### EXERCISE INSTRUCTIONS
Go through the entries below and copy each line containing the word "will".

### TASK DATA
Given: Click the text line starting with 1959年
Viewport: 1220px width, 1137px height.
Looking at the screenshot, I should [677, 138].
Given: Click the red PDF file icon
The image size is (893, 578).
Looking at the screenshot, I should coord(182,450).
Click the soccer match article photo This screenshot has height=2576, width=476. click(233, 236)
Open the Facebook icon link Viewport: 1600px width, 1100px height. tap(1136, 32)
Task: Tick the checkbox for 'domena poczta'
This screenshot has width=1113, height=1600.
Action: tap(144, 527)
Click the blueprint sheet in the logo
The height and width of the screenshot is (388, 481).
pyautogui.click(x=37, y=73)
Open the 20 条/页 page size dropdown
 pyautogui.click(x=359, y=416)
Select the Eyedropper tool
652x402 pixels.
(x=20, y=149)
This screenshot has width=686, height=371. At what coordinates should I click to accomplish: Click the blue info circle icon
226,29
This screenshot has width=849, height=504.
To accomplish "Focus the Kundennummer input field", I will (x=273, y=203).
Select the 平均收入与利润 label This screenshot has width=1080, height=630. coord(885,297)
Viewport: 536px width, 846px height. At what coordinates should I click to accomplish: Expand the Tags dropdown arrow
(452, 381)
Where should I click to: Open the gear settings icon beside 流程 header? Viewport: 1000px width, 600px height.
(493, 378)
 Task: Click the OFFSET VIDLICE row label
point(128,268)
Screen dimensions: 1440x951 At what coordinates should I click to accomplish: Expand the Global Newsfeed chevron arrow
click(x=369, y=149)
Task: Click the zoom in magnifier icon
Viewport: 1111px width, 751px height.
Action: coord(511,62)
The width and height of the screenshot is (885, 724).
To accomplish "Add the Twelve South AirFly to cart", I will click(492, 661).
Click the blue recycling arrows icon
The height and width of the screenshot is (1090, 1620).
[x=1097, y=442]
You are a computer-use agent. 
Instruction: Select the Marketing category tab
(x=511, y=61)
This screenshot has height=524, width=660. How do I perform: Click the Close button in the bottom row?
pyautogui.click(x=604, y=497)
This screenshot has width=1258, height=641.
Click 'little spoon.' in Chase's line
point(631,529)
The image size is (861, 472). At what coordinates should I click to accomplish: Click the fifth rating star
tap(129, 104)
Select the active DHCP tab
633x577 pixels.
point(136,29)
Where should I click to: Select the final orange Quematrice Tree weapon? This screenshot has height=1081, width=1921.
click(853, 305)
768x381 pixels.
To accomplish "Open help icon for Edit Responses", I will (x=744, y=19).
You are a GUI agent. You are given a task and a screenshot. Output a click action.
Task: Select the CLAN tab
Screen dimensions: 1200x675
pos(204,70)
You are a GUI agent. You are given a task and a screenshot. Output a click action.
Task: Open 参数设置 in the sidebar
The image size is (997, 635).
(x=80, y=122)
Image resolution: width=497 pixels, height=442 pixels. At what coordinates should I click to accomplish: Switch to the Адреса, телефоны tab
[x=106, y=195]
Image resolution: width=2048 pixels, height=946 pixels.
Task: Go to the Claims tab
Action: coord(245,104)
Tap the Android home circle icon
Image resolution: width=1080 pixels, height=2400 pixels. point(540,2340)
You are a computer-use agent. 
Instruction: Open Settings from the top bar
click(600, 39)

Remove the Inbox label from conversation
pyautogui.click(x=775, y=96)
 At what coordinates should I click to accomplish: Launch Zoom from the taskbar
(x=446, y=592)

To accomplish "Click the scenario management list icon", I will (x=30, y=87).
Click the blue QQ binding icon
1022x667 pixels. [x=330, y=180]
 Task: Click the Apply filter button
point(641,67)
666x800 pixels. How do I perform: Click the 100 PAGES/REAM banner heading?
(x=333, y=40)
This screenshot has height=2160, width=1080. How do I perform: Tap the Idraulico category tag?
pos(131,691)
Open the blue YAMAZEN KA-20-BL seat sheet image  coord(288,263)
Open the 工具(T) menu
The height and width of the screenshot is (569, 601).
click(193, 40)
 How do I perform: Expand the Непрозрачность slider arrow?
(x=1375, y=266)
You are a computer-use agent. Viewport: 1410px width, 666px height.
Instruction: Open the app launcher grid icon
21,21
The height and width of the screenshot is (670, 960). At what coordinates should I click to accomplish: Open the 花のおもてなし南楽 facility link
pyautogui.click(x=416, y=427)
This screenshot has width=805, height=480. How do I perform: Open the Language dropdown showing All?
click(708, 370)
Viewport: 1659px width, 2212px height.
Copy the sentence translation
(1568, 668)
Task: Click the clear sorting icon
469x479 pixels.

### EXERCISE OUTPUT
To accomplish "Focus the Kundennummer input field", I will (x=273, y=203).
To accomplish "Add the Twelve South AirFly to cart", I will click(492, 661).
To accomplish "Open help icon for Edit Responses", I will (x=744, y=19).
To accomplish "Click the scenario management list icon", I will (x=30, y=87).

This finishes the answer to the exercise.